**WHAT IS ASKED:**
• A. In the court opinion excerpt on arbitrating securities claims, what does the court order done with the common law claims?
• B. Resume the court opinion excerpt on arbitrating securities claims, starting right after its final sentence.

**SOURCE EXCERPT:**
******************************

Any controversy arising out of or relating to my account . . . shall be settled by arbitration in accordance with the rules, regulations and procedures then in effect of the New York Stock Exchange, Inc., the AMEX or National Association of Securities Dealers, Inc., as I may elect.

 The federal securities law claims involved in this case are clearly exempt from arbitration. The Federal Arbitration Act, 9 U.S.C. § 1 et seq. (1976), provides for the exclusive jurisdiction of federal courts over federal securities claims. See, e.g., Wilko v. Swan, 346 U.S. 427, 428, 74 S. Ct. 182, 183, 98 L. Ed. 168 (1953); Liskey v. Oppenheimer & Co., 717 F.2d 314, 315 (6th Cir.1983). Given the presence of nonarbitrable claims, the continuing effect of the arbitration agreement becomes an issue. The Court finds the arbitration agreement to be still effective, and orders the common law claims severed and referred to arbitration. Trial of the federal securities law issues will be stayed pending the outcome of the arbitration.

 The plaintiffs advance three arguments for the proposition that the pendent common law claims should not be submitted to arbitration. Initially, the plaintiffs argue that they cannot properly be compelled to arbitrate the claims against defendant Dow because Dow could not be compelled to arbitrate disputes between himself and plaintiffs. That lack of reciprocity, they allege, relieves them of the duty to arbitrate their claims against Dow.

 State courts which have addressed the question of suits against the individual agents of brokerage firms have allowed the individual defendant to be made a party to the arbitration proceedings despite the fact that he was not a party to the agreement. See, e.g., Vic Potamkin Chevrolet, Inc. v. Bloom, 386 So.2d 286 (Fla.Dist.Ct.App. 1980) (where arbitration clause applied to "any controversy or claim arising out of, or relating to this agreement," the scope of that clause was broad enough to include within it individuals within the respondeat superior doctrine even though they were not signatories to the agreement); Paine, Webber, Jackson & Curtis, Inc. v. McNeal, 143 Ga.App. 579, 239 S.E.2d 401, 404 (1977) (defendant account representative was entitled to share with defendant firm the benefit of the arbitration agreement); Starr v. O'Rourke, 5 Misc.2d 646, 159 N.Y.S.2d 60, 61 (1957) (individual employee is joint tortfeasor with the firm, so despite jurisdictional technicalities, a suit against both should be entertained in the forum to which one has a right to resort).

******************************

**SUPPLIED MATERIAL:**
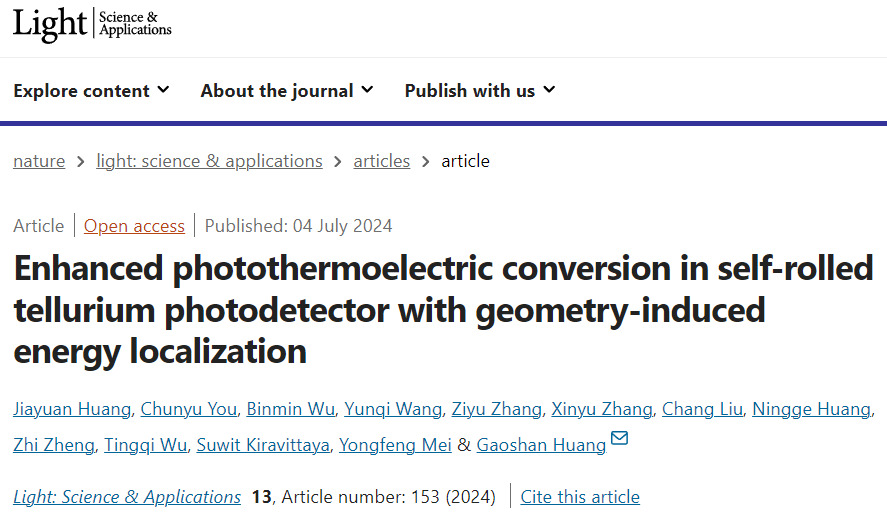Go to the nature breadcrumb link
The image size is (887, 517).
pyautogui.click(x=39, y=161)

******************************

**ANSWERS PROVIDED:**
• A. The court orders them severed and referred to arbitration.

• B.
 Secondly, the plaintiffs contend that the arbitration agreement should not be enforced because arbitrators cannot award punitive damages, and they allege that they did not knowingly waive their right to punitive damages. The Court finds that the signing by the plaintiffs of the Customer's Agreement, which was governed by New York law and included an arbitration clause, was a contractual waiver of the right to punitive damages. Baselski, 514 F. Supp. at 543.

 Finally, the plaintiffs argue that no part of the complaint should be submitted to arbitration in order to preserve the exclusive jurisdiction of the federal courts over federal securities law claims. This Court finds protection of exclusive jurisdiction to be an insufficient reason to override the agreement of the parties to arbitrate claims. See, Dean Witter Reynolds, Inc. v. Byrd, 470 U.S. 213, 105 S. Ct. 1238, 1241, 84 L. Ed. 2d 158 (1985). See also, Liskey, 717 F.2d at 320; Dickinson v. Heinold Securities, Inc., 661 F.2d 638, 646 (7th Cir.1981). The federal policy favoring arbitration is very strong. See, Federal Arbitration Act, 9 U.S.C. § 1 et seq. (1976).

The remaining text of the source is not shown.